### STORED RECORDS
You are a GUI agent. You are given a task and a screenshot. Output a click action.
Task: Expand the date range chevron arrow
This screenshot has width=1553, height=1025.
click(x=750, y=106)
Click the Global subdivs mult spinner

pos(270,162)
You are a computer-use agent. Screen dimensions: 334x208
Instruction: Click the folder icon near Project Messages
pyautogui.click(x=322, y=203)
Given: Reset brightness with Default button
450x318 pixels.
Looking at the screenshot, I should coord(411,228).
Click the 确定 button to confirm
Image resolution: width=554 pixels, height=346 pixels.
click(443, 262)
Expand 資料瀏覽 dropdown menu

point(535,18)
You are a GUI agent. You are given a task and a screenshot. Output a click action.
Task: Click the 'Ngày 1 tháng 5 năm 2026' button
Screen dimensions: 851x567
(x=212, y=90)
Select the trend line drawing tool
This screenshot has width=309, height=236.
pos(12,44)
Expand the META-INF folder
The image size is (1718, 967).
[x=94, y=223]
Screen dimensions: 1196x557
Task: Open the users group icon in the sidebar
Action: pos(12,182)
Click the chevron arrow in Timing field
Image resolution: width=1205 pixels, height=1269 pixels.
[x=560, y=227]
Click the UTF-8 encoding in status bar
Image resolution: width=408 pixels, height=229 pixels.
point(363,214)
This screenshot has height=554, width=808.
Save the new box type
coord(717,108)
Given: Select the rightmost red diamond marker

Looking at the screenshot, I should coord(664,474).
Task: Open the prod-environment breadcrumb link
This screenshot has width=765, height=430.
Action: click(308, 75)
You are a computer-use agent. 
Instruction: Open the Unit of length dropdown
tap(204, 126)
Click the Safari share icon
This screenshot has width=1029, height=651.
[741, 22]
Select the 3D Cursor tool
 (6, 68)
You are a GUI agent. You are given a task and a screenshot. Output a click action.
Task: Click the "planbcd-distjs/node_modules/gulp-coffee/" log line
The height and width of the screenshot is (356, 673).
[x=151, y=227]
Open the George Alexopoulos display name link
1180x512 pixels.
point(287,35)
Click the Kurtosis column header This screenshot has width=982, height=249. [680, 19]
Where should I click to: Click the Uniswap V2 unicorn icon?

### WORK REQUIRED
Present every line of the items above as a numbered list, leaving out the blank lines.

### TASK ANSWER
1. You are a GUI agent. You are given a task and a screenshot. Output a click action.
2. Task: Expand the date range chevron arrow
3. This screenshot has width=1553, height=1025.
4. click(x=750, y=106)
5. Click the Global subdivs mult spinner
6. pos(270,162)
7. You are a computer-use agent. Screen dimensions: 334x208
8. Instruction: Click the folder icon near Project Messages
9. pyautogui.click(x=322, y=203)
10. Given: Reset brightness with Default button
11. 450x318 pixels.
12. Looking at the screenshot, I should coord(411,228).
13. Click the 确定 button to confirm
14. Image resolution: width=554 pixels, height=346 pixels.
15. click(443, 262)
16. Expand 資料瀏覽 dropdown menu
17. point(535,18)
18. You are a GUI agent. You are given a task and a screenshot. Output a click action.
19. Task: Click the 'Ngày 1 tháng 5 năm 2026' button
20. Screen dimensions: 851x567
21. (x=212, y=90)
22. Select the trend line drawing tool
23. This screenshot has width=309, height=236.
24. pos(12,44)
25. Expand the META-INF folder
26. The image size is (1718, 967).
27. [x=94, y=223]
28. Screen dimensions: 1196x557
29. Task: Open the users group icon in the sidebar
30. Action: pos(12,182)
31. Click the chevron arrow in Timing field
32. Image resolution: width=1205 pixels, height=1269 pixels.
33. [x=560, y=227]
34. Click the UTF-8 encoding in status bar
35. Image resolution: width=408 pixels, height=229 pixels.
36. point(363,214)
37. This screenshot has height=554, width=808.
38. Save the new box type
39. coord(717,108)
40. Given: Select the rightmost red diamond marker
41. Looking at the screenshot, I should coord(664,474).
42. Task: Open the prod-environment breadcrumb link
43. This screenshot has width=765, height=430.
44. Action: click(308, 75)
45. You are a computer-use agent. 
46. Instruction: Open the Unit of length dropdown
47. tap(204, 126)
48. Click the Safari share icon
49. This screenshot has width=1029, height=651.
50. [741, 22]
51. Select the 3D Cursor tool
52.  (6, 68)
53. You are a GUI agent. You are given a task and a screenshot. Output a click action.
54. Task: Click the "planbcd-distjs/node_modules/gulp-coffee/" log line
55. The height and width of the screenshot is (356, 673).
56. [x=151, y=227]
57. Open the George Alexopoulos display name link
58. 1180x512 pixels.
59. point(287,35)
60. Click the Kurtosis column header This screenshot has width=982, height=249. [680, 19]
61. Where should I click to: Click the Uniswap V2 unicorn icon?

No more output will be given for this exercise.